Château Les Carmes Haut-Brion

20 Rue des Carmes, 33000 Bordeaux, France
TEL:+33-5-56-93-23-40
OPENING HOURS:
MON – SAT:9:30am – 12:30pm / 2:00pm – 6:00pm

マルゴーの4級「Château Marquis de Terme(シャトー・マルキ・ド・テルム)」

2番目に訪れたのはグラーヴ地区を北上したメドック地区のMargaux(マルゴー)にある「Château Marquis de Terme(シャトー・マルキ・ド・テルム)」。こちらも超有名な5大シャトーの1つ「Château Margaux(シャトー・マルゴー)」の近くにあり、1855年の格付けでは4級を取得しています。「マルキ(公爵)・ド・テルメ」というシャトー名は、1762年当時の所有者だった「テルメ公爵」に由来しています。

「シャトー」と呼ぶにはこじんまりした平屋の建物が並ぶワイナリーですが、建物の中には近代化した設備が完備されていて、発酵にはステンレス・タンクとコンクリート・タンクが使用されていました。知る人ぞ知る秘蔵ワインを作り続けているシャトーで、アメリカ元大統領のトーマス・ジェファーソンもここのワインのファンだったそうです。
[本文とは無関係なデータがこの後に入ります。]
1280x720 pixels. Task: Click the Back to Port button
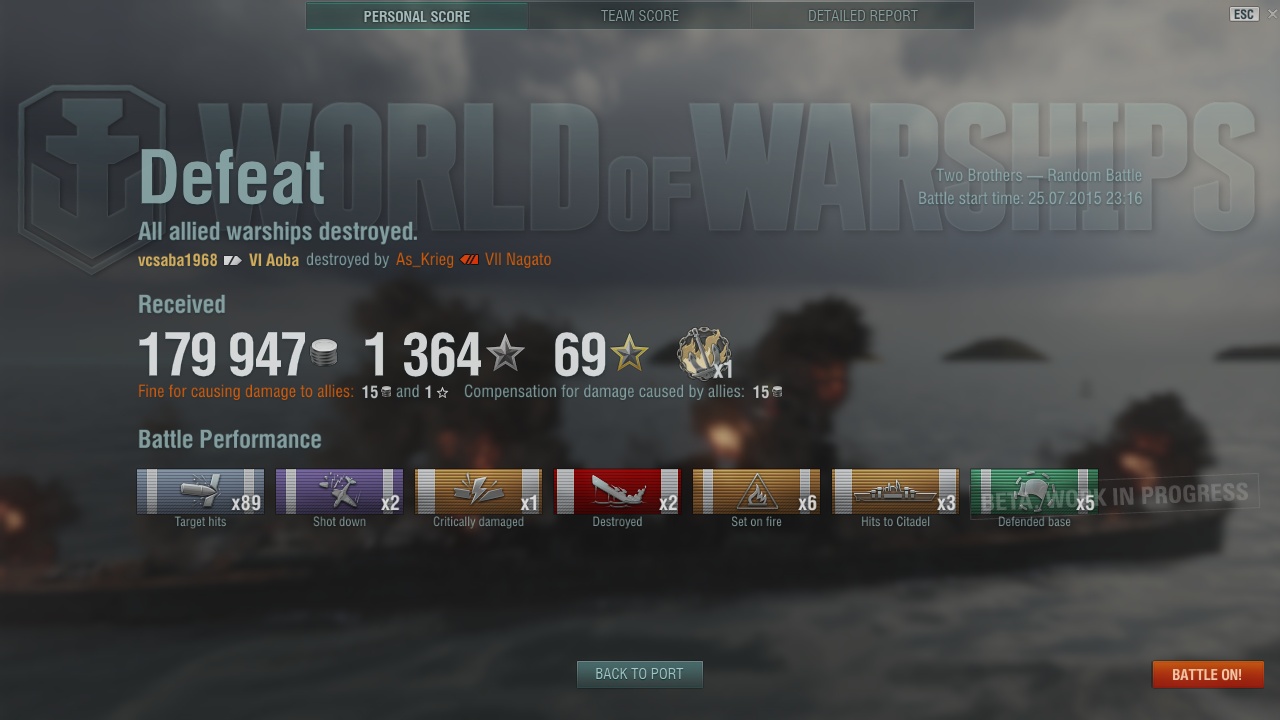click(639, 674)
2013年から徐々にオーガニック製法へと移行して行き、現在は100%オーガニック製法を徹底。2017年にはオーガニック認定を受けています。

こちらのワインはカベルネ・ソーヴィニヨン、メルロー、プティ・ヴェルド、カベルネ・フランをブレンドしていて、「カベルネ・ソーヴィニヨン」の割合が55%以上と一番多め。色合いは黒に近い暗めの赤で、熟したブラック・フルーツとほのかなグリーンの香り、スパイシーさ、強いタンニンを併せ持つフルボディのワインが味わえます。
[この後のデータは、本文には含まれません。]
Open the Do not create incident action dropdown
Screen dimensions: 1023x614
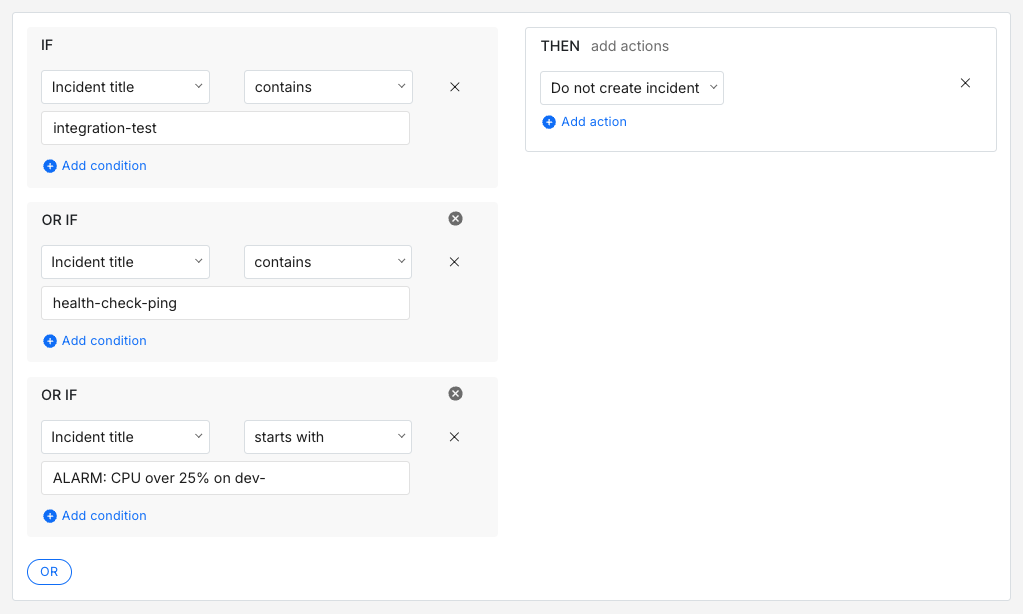click(631, 88)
ボルドーのシャトーでは、基本的に1種類(または2種類)のワインしか生産しません。
(逆にオーストラリアでは1つのワイナリーで何種類もの銘柄のワインを作っているのがザラです)

ファースト・ラベル」と呼ばれるその年の代表作である一押しワインと、一部のシャトーでは「セカンド・ラベル」と呼ばれるファースト・ラベルの基準には適合しないものの、品質は確保していて価格帯は抑えられたワインも作っています。

朝9:30からスタートしたワイナリー・ツアーも、そろそろ折り返し地点。ちょうどお腹が空いてきた頃に、こちらのシャトーでランチをいただきます。2016年の「ファースト・ラベル」と2014年の「セカンド・ラベル」を飲み比べしながら、フォアグラのテリーヌや子牛のホワイトソース煮など、ワインに合うお食事がいただけました。

通常グラスに半分程度のテイスティングですが、食事中にどんどん注いでくれるのでついつい飲み過ぎてしまいます。生産者のROBERTさんに直接ワイン製造の話を伺いながら、食事に合わせて好みをワインを好きなだけ楽しめる貴重なひと時でした。

Château Marquis de Terme

3 Route de Rauzan, 33460 Margaux, France
TEL:+33-5-57-88-30-01
OPENING HOURS:
MON – SUN:9:00am – 6:30pm

サン・テステフの4級シャトー「Château Lafon Rochet(シャトー・ラフォン・ロシェ)」

最後に訪れたのは緑のワイン畑の中に突如として現れる黄色い建物が印象的な「Château Lafon Rochet(シャトー・ラフォン・ロシェ)」です。マルゴーから更に北へ30km、メドック地区で最も北に位置するSaint-Estèphe(サン・テステフ)というエリアにあります。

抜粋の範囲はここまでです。